Ironically, NPR this past week ran a series (see here, here, and here) on how the big, bad Chinese government is using technology to monitor its own population and hack into the systems of companies in the west. They expressed alarm that a foreign government would seek to find out by such means what others knew and were saying.

It would have been nice if the NPR reports had mentioned, even in passing, that the US government, through its various agencies such as the NSA and CIA, routinely monitors and stores all US communications and engages in cybersnooping of its own citizens and hacking into the computers of other countries such as office of the French president and Iranian power plants and other industries, and even launches cyberattacks on other countries, so we should hardly be surprised if other countries do the same.

Comments

  1. Funkopolis says

    “Do as I say, not as I do!”

    Hey, I think I found that biblical basis for government they’re always talking about….

  2. sailor1031 says

    How dare you Sir? How dare you malign the Greatest Country in the World by saying that the USA commits the same oppressive and illegal acts as other countries. You then mention China -- the new evil empire -- and France -- the official Worst Country in the World (ever)…….
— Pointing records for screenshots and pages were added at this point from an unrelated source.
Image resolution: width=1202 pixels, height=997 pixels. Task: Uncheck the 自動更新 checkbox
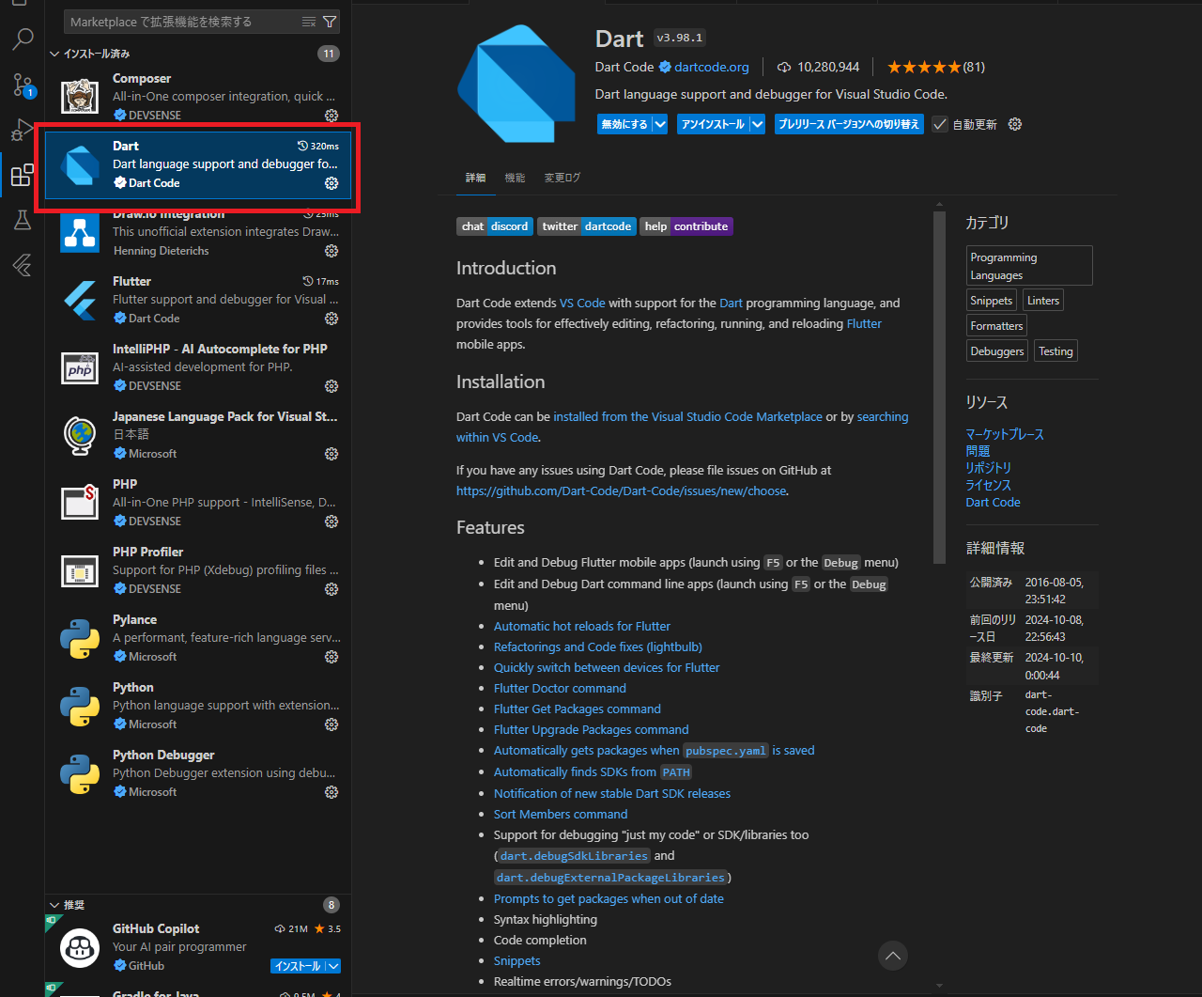[x=940, y=123]
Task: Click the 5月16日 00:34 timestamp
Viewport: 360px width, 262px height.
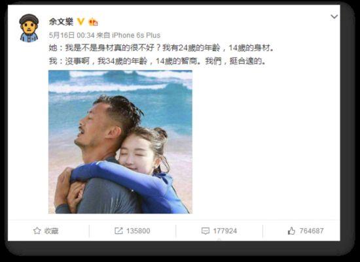Action: click(x=71, y=35)
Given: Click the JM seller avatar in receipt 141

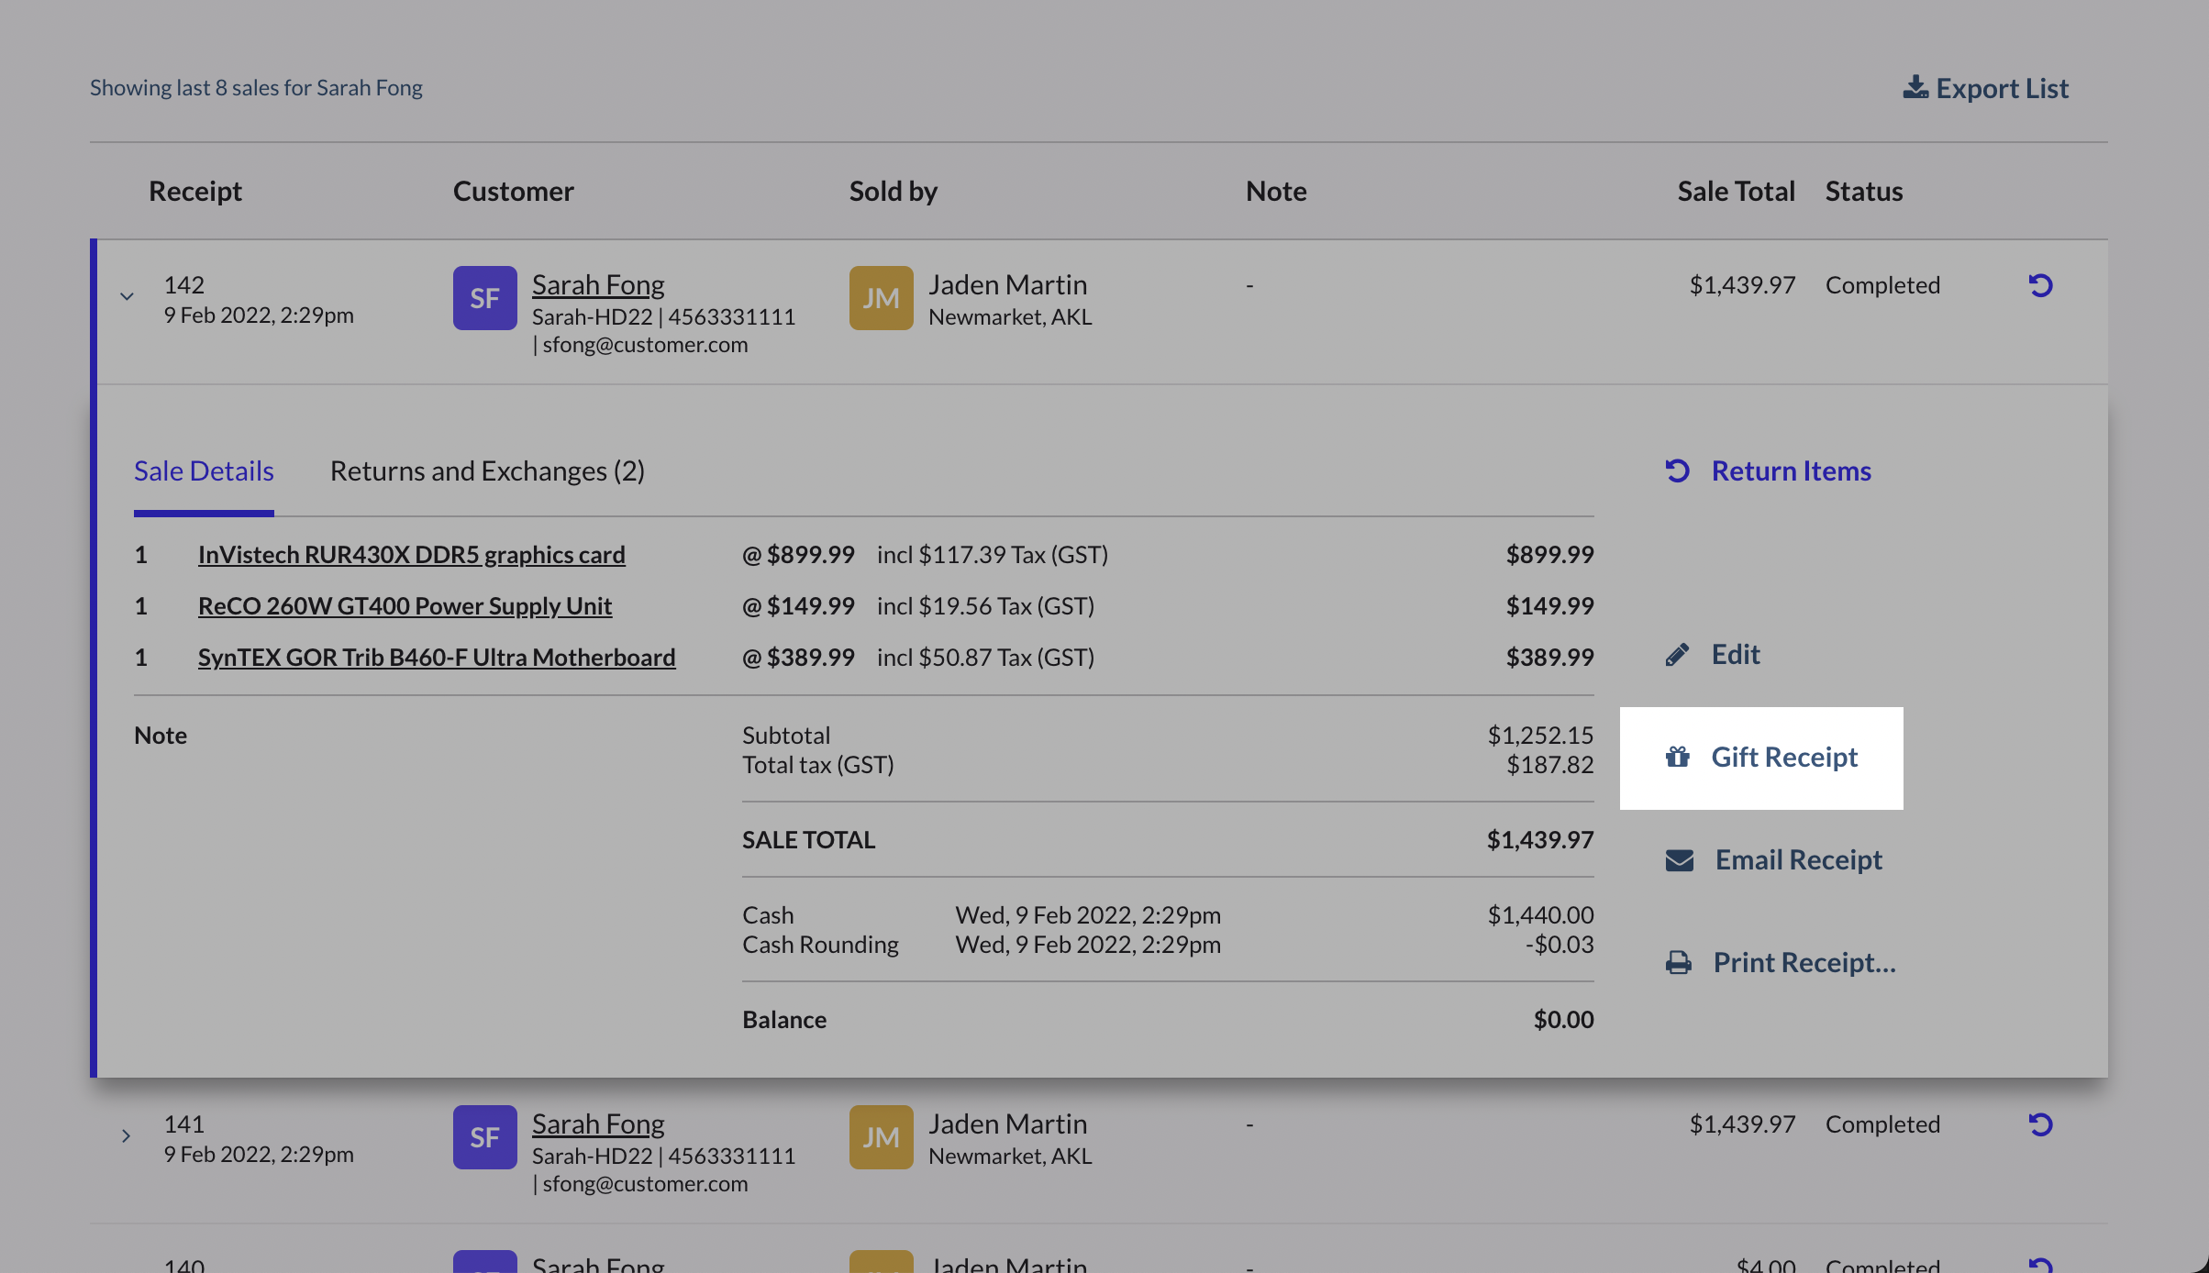Looking at the screenshot, I should coord(881,1137).
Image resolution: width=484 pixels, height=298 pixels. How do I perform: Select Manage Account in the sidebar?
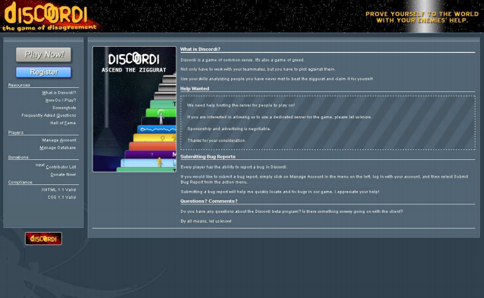[x=59, y=140]
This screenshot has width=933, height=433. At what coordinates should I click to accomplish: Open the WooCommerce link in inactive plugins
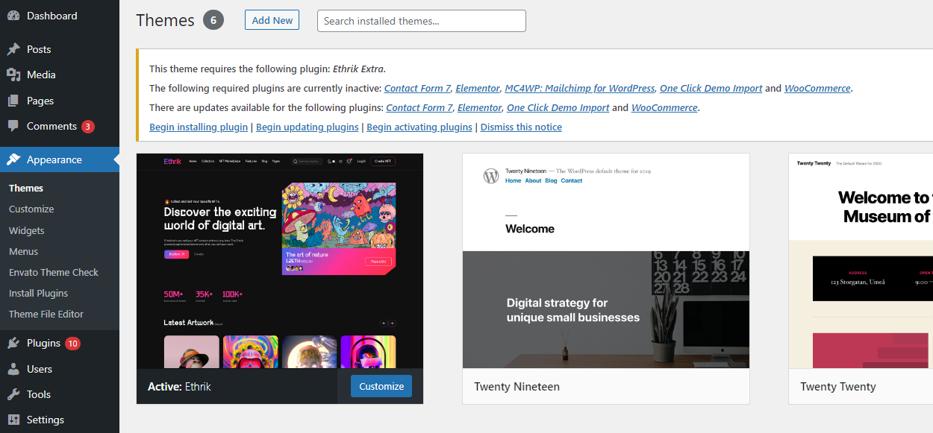[817, 88]
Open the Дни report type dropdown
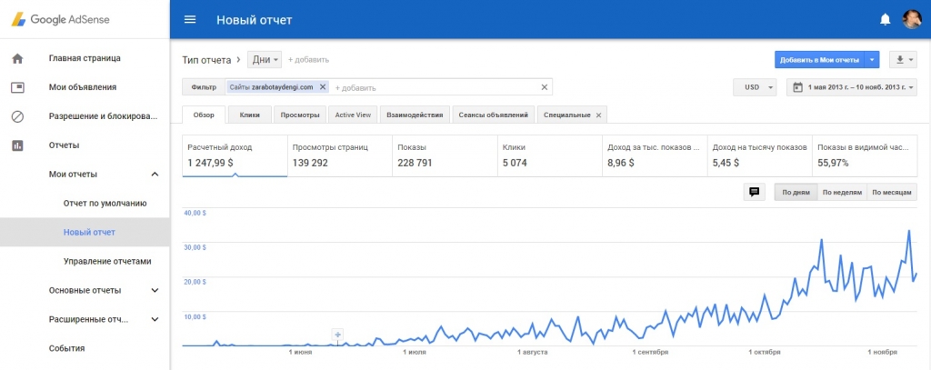Screen dimensions: 931x370 click(x=265, y=59)
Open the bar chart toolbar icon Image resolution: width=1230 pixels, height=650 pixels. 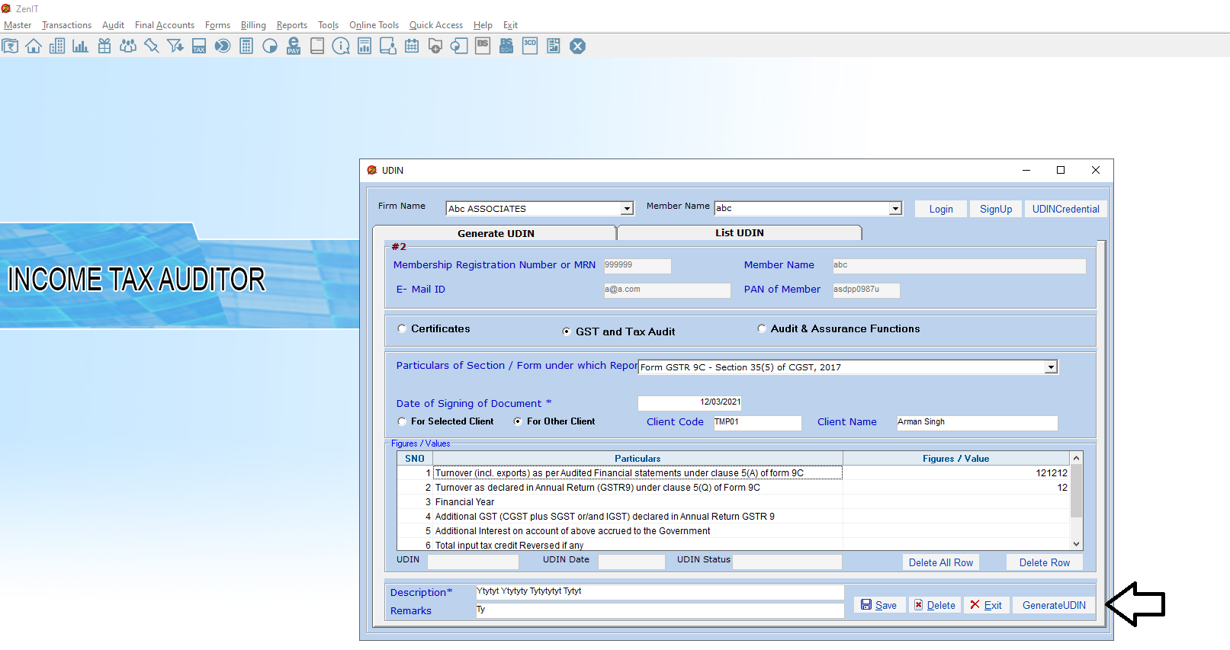pyautogui.click(x=80, y=46)
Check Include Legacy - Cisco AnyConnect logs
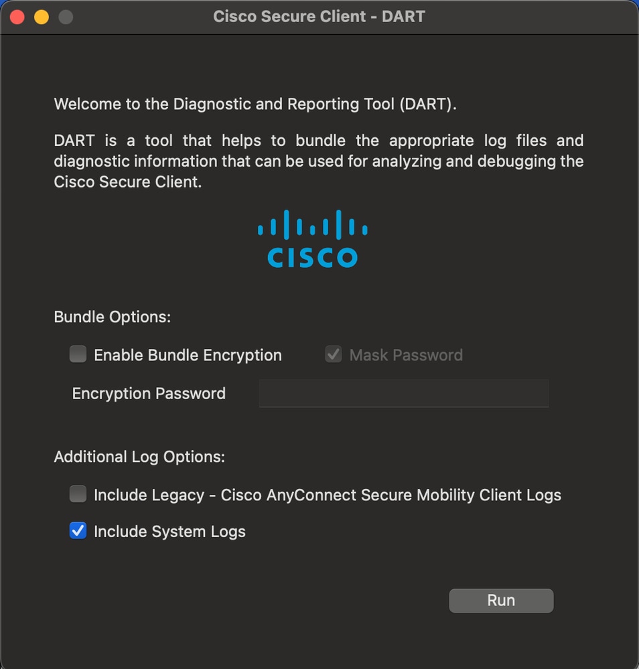 click(78, 494)
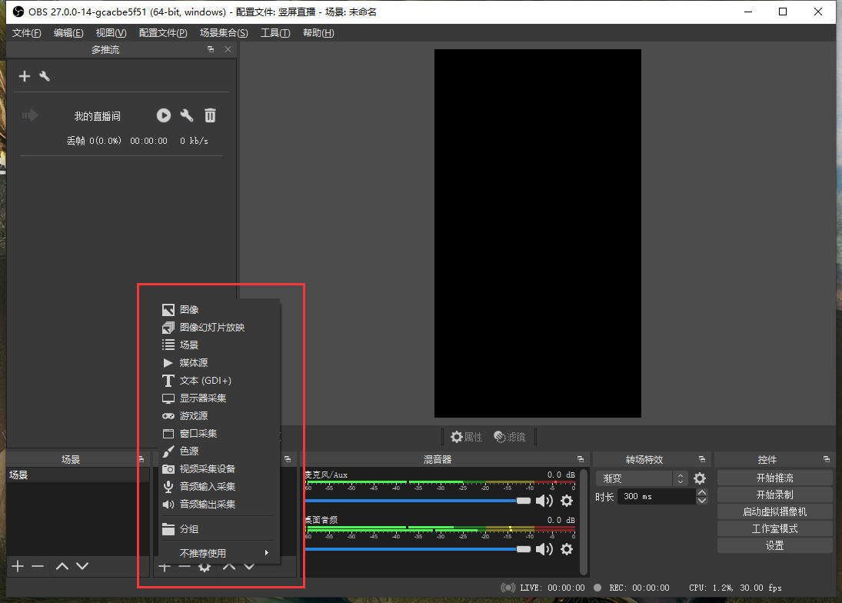Open settings wrench for 我的直播间

[x=186, y=115]
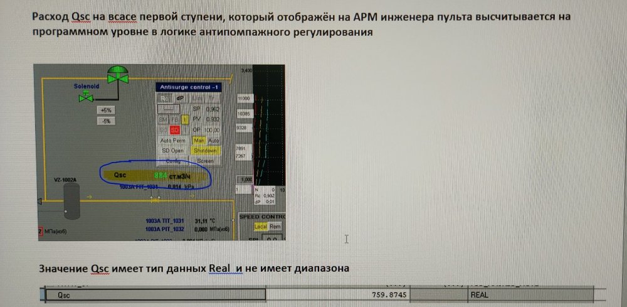
Task: Select the Rc tab in Antisurge control
Action: 164,98
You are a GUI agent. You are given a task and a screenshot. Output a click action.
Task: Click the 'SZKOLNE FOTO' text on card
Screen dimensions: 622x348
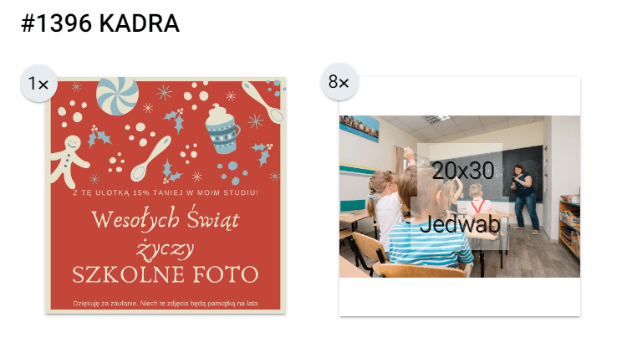click(166, 274)
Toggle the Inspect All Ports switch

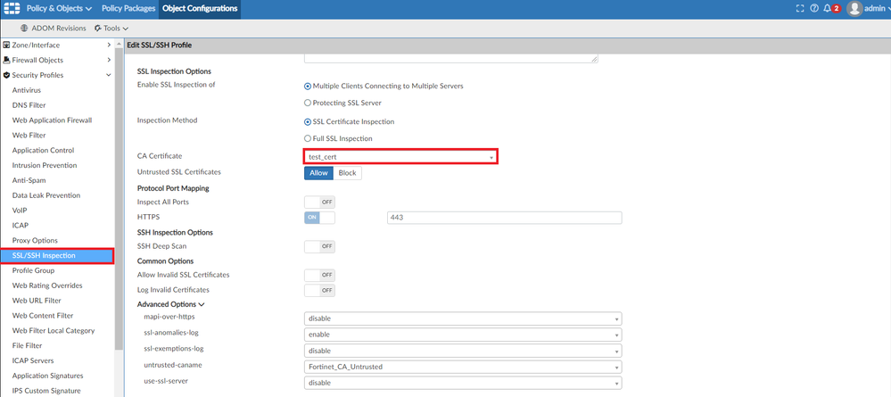[319, 203]
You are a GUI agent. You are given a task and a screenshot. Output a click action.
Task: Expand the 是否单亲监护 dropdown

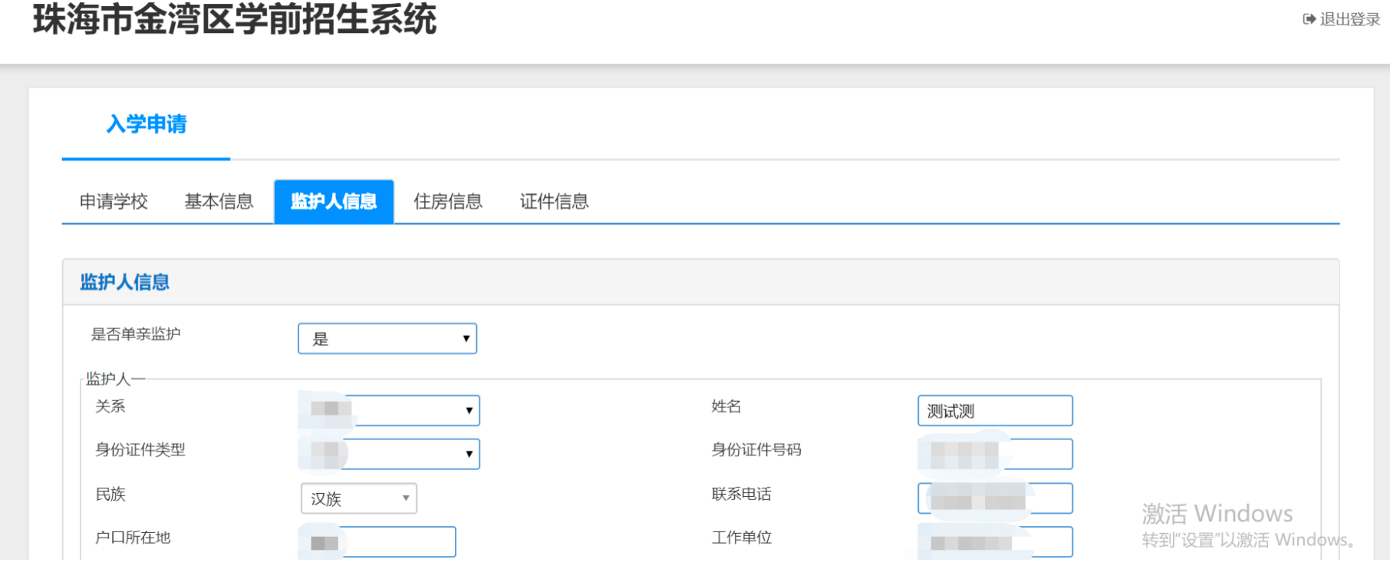(x=387, y=339)
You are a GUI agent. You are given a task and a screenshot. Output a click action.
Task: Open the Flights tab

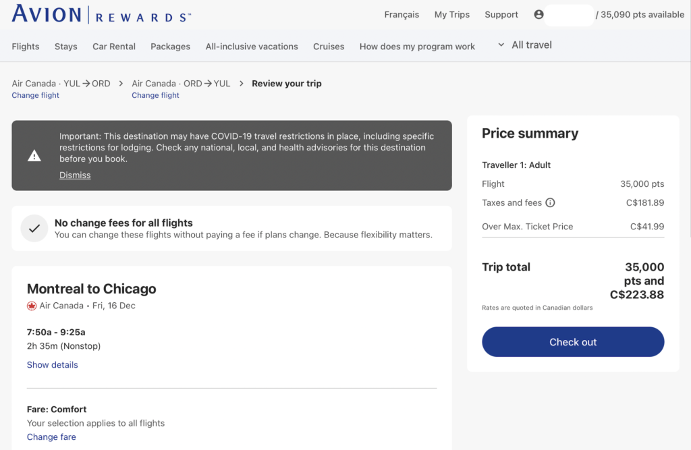click(x=26, y=47)
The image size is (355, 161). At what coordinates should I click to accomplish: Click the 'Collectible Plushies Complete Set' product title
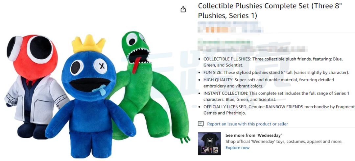coord(270,11)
    Do you not realise that when the USA spies on its people, illegally monitors their communications, holds them indefinitely (what has happened to Jose Padillo BTW?), attacks other countries with bombs or cyber-weapons, engages in illegal warfare, murders innocent civilians by drone and bomb or simple collateral damage these actions are taken reluctantly and ONLY to preserve peace, freedom and democracy. USA, sir, are the good guys!!